Lorsque Mari est de retour, nous allons faire une promenade au parc Inokashira, que nous connaissons maintenant très bien. L’étang au milieu du parc était vidé de son eau pour l’assainir. Cette opération avait déjà eu lieu il y a quatre ans, c’est un peu surprenant q’elle soit renouvelée aussi rapidement. Je me souviens d’il y a quatre ans, on y avait découvert nombre d’objets, même des bicyclettes, à l’intérieur de l’étang lorsqu’il a été vidé. Cela me rappelle ce personnage monstrueux recouvert de boue dans une des scènes de l’anime « Le voyage de Chihiro », d’où l’on retire toutes sortes d’objets lorsqu’il vient se laver à l’onsen. Au parc Inokashira, il n’y a donc plus d’eau dans l’étang, elle avait déjà été aspirée par un réseau compliqué de tuyauteries tout autour de l’étang.
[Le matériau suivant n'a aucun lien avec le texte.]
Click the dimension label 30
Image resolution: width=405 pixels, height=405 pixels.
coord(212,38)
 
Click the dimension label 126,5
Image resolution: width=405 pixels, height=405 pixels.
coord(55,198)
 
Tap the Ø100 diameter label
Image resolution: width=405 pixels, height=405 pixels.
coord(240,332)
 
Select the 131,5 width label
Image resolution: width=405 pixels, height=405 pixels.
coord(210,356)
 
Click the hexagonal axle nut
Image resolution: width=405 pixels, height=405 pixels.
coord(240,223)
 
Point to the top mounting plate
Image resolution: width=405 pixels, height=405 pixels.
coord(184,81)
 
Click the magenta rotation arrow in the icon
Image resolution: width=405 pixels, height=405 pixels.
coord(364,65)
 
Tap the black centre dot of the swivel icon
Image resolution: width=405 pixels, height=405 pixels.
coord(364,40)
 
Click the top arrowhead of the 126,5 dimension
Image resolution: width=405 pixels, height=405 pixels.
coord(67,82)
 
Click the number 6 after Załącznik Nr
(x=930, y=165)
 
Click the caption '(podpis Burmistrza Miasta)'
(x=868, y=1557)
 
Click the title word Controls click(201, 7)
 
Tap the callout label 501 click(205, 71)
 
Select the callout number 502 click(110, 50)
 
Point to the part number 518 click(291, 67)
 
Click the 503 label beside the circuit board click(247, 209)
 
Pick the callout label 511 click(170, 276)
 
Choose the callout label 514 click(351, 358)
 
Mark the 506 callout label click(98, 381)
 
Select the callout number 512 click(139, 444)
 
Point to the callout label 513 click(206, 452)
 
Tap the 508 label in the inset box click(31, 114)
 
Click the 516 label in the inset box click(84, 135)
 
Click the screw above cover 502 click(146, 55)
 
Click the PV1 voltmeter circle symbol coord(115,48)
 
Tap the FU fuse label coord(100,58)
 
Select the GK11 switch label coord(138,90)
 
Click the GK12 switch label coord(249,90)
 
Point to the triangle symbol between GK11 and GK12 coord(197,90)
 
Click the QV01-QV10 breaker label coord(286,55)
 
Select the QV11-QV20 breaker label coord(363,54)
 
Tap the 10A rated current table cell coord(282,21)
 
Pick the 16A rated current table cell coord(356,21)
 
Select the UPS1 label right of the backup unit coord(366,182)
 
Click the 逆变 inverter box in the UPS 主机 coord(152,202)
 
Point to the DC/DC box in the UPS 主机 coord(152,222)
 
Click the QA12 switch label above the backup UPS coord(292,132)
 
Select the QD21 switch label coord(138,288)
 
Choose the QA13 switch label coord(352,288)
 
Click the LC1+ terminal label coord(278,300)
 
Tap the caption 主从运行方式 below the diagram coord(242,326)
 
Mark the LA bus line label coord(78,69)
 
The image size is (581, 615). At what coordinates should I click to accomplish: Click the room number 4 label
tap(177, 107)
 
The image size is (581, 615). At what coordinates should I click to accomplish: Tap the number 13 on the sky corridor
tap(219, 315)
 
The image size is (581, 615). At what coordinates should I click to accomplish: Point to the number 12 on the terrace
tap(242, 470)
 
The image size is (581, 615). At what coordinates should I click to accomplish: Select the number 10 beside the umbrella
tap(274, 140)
Le bonhomme de neige de cette photographie ci-dessus n’est pas authentique. La photographie a été prise avant les deux tempêtes de neige qui ont frappé Tokyo ces deux dernières semaines. Je dis « frappé » car la première tempête avait été assez bloquante pour la circulation de la ville. La neige était de retour sur Tokyo ce vendredi, mais elle n’est pas restée sur le sol. Le bonhomme de neige ci-dessus était installé à Jinbōchō, devant des magasins de sport d’hiver.